You should be able to do this with the `handleEventHook` [1], for which the `MotionEvent` [2] is the appropriate event to handle. You should be able to use `focus` [3] on the `Window` contained in the event to focus the window the mouse is currently over. Caveat emptor, this advice is entirely untested -- no idea what odd corners there are, or even whether it will work (e.g. I vaguely recall that xmonad used to ignore motion events in some circumstances; I don't see that in the code now but I wouldn't be surprised if it were still the case somehow).

~d

[1] http://hackage.haskell.org/package/xmonad-0.12/docs/XMonad-Core.html#v:handleEventHook
[2] http://hackage.haskell.org/package/X11-1.6.1.2/docs/Graphics-X11-Xlib-Extras.html#v:MotionEvent
[3] http://hackage.haskell.org/package/xmonad-0.12/docs/XMonad-Operations.html#v:focus

On Tue, Jan 26, 2016 at 9:46 PM, Евгений Курневский <kurnevsky@gmail.com> wrote:
Be careful - with XMonad.Actions.UpdatePointer mouse cursor gets stuck in the monitor corners sometimes.

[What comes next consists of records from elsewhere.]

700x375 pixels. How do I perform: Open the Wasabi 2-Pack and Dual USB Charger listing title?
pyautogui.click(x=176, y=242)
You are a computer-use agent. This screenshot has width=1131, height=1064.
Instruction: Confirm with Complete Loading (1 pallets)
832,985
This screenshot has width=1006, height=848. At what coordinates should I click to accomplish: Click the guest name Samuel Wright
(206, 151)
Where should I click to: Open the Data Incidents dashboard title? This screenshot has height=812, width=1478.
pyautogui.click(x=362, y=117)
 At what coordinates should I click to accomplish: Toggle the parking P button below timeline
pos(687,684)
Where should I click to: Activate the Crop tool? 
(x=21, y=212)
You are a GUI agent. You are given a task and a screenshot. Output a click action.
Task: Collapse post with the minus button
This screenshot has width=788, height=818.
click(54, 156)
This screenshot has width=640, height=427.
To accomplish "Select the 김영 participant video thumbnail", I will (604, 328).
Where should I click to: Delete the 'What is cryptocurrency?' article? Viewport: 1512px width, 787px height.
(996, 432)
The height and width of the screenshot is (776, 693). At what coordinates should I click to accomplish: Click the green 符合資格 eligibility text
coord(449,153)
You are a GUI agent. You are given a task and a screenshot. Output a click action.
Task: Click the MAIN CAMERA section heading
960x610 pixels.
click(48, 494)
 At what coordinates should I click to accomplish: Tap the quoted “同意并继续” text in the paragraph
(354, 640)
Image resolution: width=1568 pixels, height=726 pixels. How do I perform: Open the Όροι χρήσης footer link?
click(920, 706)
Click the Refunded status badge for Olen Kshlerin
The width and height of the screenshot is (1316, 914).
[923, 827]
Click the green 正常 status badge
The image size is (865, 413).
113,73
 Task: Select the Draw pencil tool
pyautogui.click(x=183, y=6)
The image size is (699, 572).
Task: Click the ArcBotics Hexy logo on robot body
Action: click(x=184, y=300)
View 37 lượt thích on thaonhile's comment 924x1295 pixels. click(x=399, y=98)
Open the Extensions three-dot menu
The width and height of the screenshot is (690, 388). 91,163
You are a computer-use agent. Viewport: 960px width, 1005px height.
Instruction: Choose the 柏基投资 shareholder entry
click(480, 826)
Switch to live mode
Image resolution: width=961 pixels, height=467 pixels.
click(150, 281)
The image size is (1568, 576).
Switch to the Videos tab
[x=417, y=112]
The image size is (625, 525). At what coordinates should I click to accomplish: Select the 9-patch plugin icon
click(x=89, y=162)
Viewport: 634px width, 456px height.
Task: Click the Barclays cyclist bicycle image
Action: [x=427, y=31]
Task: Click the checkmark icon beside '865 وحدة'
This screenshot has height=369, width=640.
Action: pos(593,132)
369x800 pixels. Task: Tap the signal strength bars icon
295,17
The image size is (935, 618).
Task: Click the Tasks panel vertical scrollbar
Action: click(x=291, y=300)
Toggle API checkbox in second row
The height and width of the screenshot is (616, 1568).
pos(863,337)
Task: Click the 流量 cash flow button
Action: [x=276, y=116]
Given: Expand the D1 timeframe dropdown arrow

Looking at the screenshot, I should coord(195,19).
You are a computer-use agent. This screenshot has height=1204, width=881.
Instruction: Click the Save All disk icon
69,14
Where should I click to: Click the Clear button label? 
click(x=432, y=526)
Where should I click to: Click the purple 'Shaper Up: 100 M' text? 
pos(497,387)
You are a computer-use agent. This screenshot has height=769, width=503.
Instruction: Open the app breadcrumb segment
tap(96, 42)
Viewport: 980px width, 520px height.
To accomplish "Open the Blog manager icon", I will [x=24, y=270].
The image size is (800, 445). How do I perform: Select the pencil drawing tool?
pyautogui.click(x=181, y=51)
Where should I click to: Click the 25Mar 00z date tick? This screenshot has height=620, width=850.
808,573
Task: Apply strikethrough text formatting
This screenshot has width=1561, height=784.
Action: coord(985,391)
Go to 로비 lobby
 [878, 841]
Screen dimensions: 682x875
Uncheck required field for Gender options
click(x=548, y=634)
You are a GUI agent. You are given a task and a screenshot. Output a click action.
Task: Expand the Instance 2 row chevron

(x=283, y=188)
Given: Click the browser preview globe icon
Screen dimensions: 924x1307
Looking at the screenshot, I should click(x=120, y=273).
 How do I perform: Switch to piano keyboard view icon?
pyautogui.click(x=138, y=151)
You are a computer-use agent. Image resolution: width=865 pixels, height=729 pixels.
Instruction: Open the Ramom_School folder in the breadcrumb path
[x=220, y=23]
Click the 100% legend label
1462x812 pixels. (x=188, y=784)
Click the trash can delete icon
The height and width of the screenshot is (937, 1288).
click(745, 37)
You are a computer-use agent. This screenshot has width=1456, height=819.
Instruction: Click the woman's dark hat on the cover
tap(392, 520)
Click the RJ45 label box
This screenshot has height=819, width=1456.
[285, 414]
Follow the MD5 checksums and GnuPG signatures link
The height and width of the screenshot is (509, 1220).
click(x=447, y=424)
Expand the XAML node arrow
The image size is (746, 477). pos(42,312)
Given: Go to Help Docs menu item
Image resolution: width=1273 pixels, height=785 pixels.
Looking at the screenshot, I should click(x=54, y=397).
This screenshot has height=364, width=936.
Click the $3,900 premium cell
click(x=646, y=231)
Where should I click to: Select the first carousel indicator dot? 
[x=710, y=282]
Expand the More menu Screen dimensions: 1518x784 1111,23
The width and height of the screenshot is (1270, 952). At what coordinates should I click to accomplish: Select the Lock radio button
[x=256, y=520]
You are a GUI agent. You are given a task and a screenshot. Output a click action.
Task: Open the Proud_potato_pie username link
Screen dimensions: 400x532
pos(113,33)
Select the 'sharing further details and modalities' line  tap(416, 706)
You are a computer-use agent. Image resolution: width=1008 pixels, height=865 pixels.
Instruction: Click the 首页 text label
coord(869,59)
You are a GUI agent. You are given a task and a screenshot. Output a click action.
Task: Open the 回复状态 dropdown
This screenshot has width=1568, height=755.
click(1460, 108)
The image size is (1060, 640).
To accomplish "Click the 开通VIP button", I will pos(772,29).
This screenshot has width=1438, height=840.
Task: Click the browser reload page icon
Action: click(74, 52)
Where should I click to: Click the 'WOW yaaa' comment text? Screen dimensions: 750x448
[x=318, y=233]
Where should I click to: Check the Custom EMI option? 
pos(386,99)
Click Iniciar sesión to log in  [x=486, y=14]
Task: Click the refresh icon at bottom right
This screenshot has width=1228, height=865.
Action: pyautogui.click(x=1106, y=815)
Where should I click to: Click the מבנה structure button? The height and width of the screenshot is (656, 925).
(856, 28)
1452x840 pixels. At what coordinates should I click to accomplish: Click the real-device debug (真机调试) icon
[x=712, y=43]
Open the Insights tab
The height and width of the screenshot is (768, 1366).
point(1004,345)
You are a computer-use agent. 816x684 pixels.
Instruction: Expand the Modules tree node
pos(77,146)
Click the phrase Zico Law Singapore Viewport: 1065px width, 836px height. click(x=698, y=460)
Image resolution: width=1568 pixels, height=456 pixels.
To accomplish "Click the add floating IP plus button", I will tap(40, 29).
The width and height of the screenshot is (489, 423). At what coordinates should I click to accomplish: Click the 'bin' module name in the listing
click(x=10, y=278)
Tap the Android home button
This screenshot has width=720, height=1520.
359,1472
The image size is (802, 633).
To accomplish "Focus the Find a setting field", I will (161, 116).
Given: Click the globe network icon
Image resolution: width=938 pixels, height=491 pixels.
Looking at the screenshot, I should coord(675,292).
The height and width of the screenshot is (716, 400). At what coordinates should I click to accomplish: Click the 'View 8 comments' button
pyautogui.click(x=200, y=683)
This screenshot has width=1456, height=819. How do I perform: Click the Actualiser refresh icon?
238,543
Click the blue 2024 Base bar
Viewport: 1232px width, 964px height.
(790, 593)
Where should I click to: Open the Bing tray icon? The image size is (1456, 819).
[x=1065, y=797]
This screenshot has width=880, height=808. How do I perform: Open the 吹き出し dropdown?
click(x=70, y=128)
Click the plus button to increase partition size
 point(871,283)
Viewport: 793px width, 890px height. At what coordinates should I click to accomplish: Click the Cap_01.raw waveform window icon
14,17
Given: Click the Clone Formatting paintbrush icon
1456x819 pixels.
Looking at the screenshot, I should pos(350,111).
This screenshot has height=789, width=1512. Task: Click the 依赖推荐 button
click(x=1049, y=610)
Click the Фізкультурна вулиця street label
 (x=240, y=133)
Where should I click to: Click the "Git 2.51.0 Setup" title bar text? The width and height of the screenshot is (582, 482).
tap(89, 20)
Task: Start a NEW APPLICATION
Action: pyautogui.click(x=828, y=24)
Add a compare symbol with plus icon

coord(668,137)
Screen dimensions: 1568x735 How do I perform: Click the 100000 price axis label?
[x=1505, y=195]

I made pull request to fix this https://github.com/xmonad/xmonad-contrib/pull/17 , but it is not merget at the moment.

2016-01-26 22:40 GMT+03:00 Ico <xmonad@zevv.nl>:
Hi Samuli and Andrew,

* On 2016-01-26 20:24:18 +0100, Andrew Sackville-West wrote:
>
> Look at XMonad.Actions.UpdatePointer

Thanks for pointing me to UpdatePointer. It's indeed not exactly what I
ment, but I guess it is close enough and solves my problem for now.